### [YOUR OBJECTIVE]
Print every line from the one containing "Task: Click the 'User" down to the one containing "[x=84, y=644]", including both, copying the items word for word.

### [DATASET ROWS]
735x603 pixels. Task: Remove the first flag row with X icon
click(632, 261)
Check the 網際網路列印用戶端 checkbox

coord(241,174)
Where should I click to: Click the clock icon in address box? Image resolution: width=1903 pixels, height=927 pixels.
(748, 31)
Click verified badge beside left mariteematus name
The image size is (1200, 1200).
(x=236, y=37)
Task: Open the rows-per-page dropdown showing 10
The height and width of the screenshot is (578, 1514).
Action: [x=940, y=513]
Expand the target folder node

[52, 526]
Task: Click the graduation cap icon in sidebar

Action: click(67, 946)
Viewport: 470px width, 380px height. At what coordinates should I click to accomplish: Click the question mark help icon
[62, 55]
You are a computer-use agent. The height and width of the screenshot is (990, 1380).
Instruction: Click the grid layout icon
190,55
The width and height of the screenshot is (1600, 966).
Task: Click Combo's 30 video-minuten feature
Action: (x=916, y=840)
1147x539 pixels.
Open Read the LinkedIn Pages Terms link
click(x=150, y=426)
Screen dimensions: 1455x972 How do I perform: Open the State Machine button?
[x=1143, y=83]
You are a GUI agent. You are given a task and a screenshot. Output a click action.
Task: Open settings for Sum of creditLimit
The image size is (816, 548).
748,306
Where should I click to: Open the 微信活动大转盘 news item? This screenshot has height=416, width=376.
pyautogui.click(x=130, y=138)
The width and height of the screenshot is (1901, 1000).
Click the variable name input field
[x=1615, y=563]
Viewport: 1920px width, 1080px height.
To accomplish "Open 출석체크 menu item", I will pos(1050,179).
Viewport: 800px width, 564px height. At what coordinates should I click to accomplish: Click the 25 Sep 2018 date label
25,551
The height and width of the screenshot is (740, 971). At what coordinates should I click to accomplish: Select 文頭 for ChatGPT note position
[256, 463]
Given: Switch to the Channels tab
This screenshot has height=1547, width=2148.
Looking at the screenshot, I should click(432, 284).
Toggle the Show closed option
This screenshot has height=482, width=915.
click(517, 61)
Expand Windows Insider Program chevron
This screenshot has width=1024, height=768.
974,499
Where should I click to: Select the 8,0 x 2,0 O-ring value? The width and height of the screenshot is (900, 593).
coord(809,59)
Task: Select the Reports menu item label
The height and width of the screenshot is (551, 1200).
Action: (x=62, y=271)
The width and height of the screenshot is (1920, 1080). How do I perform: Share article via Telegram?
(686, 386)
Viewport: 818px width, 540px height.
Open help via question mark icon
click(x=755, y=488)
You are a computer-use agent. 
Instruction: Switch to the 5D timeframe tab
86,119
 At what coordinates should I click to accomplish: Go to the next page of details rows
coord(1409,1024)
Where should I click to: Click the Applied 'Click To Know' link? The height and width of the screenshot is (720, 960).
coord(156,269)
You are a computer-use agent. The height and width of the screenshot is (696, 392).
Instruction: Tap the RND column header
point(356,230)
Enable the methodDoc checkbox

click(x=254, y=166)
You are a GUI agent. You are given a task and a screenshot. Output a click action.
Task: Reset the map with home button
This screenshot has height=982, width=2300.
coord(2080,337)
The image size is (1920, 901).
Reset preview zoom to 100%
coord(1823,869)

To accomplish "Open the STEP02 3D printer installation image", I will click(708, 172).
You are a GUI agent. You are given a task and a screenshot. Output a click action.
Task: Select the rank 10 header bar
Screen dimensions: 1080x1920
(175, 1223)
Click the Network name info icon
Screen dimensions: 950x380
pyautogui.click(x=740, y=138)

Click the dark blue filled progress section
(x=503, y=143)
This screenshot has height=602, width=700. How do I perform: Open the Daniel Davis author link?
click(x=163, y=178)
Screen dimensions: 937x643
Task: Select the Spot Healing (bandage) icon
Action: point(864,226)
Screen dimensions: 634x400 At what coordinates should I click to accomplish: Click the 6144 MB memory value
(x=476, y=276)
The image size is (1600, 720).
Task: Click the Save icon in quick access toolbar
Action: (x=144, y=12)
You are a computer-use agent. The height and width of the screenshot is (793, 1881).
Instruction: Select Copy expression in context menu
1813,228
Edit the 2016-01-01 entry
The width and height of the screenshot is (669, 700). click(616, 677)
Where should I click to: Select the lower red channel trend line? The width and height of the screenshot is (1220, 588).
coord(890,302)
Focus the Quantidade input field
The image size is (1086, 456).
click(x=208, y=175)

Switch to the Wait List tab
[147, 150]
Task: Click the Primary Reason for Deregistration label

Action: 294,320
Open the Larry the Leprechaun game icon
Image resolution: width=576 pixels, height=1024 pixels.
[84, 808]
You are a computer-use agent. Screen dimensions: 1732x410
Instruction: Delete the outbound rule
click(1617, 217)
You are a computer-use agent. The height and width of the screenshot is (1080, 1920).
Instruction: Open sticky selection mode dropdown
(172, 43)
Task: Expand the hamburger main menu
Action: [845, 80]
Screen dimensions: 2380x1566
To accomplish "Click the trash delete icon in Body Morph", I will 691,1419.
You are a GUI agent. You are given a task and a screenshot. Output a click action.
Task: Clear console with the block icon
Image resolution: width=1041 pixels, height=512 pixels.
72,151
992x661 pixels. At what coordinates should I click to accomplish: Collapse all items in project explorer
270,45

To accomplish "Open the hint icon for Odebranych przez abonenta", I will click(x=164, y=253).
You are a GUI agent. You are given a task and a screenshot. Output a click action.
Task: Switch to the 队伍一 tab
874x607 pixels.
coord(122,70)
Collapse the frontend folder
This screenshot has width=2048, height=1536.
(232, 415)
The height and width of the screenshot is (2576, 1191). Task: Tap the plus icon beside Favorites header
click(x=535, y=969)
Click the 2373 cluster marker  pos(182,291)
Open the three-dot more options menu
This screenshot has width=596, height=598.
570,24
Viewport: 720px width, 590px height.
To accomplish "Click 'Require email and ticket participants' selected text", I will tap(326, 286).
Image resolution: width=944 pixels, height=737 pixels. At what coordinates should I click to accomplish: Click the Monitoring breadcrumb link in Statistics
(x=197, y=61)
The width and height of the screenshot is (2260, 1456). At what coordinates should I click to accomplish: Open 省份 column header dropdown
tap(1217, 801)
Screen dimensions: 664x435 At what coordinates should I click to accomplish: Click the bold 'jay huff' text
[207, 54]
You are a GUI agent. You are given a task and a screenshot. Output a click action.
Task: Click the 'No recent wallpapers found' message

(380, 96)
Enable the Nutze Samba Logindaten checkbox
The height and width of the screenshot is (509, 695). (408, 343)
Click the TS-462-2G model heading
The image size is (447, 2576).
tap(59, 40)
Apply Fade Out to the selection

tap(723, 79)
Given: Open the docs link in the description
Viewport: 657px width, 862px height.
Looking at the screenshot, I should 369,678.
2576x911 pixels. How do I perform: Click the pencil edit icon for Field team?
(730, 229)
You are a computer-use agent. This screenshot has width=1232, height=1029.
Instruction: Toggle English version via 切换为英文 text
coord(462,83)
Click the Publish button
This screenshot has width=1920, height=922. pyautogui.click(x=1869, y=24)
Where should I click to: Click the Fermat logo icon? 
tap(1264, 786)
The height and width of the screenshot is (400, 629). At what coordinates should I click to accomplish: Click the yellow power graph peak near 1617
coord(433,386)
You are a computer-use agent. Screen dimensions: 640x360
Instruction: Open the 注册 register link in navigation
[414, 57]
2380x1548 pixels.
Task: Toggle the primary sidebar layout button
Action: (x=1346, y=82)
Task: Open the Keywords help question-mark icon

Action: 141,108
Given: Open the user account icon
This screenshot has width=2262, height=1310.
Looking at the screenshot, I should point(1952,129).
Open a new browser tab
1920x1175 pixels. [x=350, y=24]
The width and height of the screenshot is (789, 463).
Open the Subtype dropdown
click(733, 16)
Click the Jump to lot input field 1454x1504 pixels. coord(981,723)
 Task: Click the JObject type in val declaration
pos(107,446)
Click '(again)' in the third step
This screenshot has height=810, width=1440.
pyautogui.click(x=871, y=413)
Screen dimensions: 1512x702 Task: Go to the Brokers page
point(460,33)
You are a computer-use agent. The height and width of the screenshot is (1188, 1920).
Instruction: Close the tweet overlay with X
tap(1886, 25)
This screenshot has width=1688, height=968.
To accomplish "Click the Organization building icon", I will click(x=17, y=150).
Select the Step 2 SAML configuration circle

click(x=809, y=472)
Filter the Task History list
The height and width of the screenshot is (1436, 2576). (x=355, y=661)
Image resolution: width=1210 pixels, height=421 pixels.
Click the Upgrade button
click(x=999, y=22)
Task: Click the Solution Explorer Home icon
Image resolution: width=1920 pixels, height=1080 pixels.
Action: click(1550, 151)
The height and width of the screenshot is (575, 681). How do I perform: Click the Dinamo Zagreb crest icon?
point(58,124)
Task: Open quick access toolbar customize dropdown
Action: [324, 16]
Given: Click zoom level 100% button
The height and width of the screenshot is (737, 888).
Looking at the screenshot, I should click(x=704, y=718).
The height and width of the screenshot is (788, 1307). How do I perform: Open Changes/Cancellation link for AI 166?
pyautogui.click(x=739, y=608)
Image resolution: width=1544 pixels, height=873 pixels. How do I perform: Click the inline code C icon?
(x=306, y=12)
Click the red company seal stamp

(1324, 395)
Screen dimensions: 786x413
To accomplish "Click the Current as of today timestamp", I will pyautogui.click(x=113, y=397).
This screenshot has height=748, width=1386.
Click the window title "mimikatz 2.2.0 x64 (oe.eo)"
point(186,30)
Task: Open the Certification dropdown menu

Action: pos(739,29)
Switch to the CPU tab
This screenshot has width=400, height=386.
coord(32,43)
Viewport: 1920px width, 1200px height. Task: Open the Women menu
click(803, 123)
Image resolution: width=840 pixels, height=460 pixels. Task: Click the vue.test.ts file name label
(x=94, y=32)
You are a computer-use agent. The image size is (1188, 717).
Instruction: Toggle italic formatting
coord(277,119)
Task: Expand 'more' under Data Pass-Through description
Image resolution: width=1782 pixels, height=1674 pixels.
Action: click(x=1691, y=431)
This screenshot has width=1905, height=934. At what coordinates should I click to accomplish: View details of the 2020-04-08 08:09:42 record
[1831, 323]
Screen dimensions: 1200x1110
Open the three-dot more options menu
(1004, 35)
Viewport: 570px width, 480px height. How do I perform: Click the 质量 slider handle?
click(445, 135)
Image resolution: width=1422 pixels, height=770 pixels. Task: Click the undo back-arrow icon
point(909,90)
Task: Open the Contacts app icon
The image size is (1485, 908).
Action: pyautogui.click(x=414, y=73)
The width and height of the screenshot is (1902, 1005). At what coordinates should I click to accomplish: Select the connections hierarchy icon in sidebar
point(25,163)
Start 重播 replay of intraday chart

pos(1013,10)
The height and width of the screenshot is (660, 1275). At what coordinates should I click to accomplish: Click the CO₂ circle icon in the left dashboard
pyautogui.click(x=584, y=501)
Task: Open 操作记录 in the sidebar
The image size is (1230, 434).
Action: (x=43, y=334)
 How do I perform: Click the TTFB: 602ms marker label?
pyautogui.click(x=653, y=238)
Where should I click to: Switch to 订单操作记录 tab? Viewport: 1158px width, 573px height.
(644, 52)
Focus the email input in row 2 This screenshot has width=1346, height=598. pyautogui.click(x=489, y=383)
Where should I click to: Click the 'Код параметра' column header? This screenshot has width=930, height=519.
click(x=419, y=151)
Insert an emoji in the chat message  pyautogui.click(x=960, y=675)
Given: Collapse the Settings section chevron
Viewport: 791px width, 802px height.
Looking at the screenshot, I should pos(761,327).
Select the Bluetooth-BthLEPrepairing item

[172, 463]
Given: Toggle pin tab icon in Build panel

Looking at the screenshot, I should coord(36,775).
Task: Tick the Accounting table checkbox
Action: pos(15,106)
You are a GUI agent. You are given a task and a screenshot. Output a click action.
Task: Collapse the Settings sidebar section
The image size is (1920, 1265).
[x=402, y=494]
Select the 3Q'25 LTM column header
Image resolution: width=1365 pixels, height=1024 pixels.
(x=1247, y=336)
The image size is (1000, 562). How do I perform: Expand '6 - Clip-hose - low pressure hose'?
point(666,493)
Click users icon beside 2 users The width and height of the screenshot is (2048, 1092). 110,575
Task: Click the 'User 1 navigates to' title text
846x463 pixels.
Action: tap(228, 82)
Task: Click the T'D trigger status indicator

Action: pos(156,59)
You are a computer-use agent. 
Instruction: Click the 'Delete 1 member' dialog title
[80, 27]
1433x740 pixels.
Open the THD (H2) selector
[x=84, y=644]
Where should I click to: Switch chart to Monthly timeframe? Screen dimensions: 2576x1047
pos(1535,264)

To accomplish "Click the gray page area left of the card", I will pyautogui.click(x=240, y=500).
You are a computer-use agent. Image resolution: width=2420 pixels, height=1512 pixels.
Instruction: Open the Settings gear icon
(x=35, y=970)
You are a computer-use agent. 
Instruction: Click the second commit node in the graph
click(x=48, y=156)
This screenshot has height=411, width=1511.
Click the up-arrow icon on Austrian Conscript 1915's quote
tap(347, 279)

### [RESPONSE FOR THIS EXERCISE]
Task: Click the 'User 1 navigates to' title text
846x463 pixels.
Action: tap(228, 82)
Task: Click the T'D trigger status indicator

Action: pos(156,59)
You are a computer-use agent. 
Instruction: Click the 'Delete 1 member' dialog title
[80, 27]
1433x740 pixels.
Open the THD (H2) selector
[x=84, y=644]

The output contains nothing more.